▶ **What needs to be done**: Rewrite the records below with every occurrence of "computer-use agent" changed to "desktop automation agent", and keep every other character unchanged.

▶ **Records supplied**:
· · · ·
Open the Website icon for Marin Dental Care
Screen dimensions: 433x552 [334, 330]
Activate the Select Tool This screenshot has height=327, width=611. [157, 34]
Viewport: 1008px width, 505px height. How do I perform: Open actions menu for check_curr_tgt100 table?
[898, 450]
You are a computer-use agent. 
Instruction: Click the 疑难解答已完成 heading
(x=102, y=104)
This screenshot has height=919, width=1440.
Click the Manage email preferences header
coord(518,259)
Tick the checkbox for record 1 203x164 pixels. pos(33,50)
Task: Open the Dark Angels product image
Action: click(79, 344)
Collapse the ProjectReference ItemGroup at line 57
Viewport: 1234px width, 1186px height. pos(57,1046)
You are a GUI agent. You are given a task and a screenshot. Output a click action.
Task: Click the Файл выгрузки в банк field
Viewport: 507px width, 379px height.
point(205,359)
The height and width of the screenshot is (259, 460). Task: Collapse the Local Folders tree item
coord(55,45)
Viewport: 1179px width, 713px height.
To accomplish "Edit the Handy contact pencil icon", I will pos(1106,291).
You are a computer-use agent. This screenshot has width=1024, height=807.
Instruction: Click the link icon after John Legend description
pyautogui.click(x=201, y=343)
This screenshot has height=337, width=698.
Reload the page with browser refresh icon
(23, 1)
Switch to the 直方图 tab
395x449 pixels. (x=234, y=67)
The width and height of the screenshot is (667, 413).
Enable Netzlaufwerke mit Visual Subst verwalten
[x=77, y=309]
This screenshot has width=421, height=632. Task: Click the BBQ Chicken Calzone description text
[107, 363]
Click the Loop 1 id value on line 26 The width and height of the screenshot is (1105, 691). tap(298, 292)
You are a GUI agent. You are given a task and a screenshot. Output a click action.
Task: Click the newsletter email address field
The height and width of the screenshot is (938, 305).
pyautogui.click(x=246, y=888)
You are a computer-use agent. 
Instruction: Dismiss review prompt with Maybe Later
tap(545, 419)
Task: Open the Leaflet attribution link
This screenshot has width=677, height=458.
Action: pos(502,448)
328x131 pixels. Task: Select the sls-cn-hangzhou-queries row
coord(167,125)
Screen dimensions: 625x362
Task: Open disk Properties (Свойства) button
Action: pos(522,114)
· · · ·
▶ **Solution to the problem**:
Open the Website icon for Marin Dental Care
Screen dimensions: 433x552 [334, 330]
Activate the Select Tool This screenshot has height=327, width=611. [157, 34]
Viewport: 1008px width, 505px height. How do I perform: Open actions menu for check_curr_tgt100 table?
[898, 450]
You are a desktop automation agent. 
Instruction: Click the 疑难解答已完成 heading
(x=102, y=104)
This screenshot has height=919, width=1440.
Click the Manage email preferences header
coord(518,259)
Tick the checkbox for record 1 203x164 pixels. pos(33,50)
Task: Open the Dark Angels product image
Action: click(79, 344)
Collapse the ProjectReference ItemGroup at line 57
Viewport: 1234px width, 1186px height. pos(57,1046)
You are a GUI agent. You are given a task and a screenshot. Output a click action.
Task: Click the Файл выгрузки в банк field
Viewport: 507px width, 379px height.
point(205,359)
The height and width of the screenshot is (259, 460). Task: Collapse the Local Folders tree item
coord(55,45)
Viewport: 1179px width, 713px height.
To accomplish "Edit the Handy contact pencil icon", I will pos(1106,291).
You are a desktop automation agent. This screenshot has width=1024, height=807.
Instruction: Click the link icon after John Legend description
pyautogui.click(x=201, y=343)
This screenshot has height=337, width=698.
Reload the page with browser refresh icon
(23, 1)
Switch to the 直方图 tab
395x449 pixels. (x=234, y=67)
The width and height of the screenshot is (667, 413).
Enable Netzlaufwerke mit Visual Subst verwalten
[x=77, y=309]
This screenshot has width=421, height=632. Task: Click the BBQ Chicken Calzone description text
[107, 363]
Click the Loop 1 id value on line 26 The width and height of the screenshot is (1105, 691). tap(298, 292)
You are a GUI agent. You are given a task and a screenshot. Output a click action.
Task: Click the newsletter email address field
The height and width of the screenshot is (938, 305).
pyautogui.click(x=246, y=888)
You are a desktop automation agent. 
Instruction: Dismiss review prompt with Maybe Later
tap(545, 419)
Task: Open the Leaflet attribution link
This screenshot has width=677, height=458.
Action: pos(502,448)
328x131 pixels. Task: Select the sls-cn-hangzhou-queries row
coord(167,125)
Screen dimensions: 625x362
Task: Open disk Properties (Свойства) button
Action: pos(522,114)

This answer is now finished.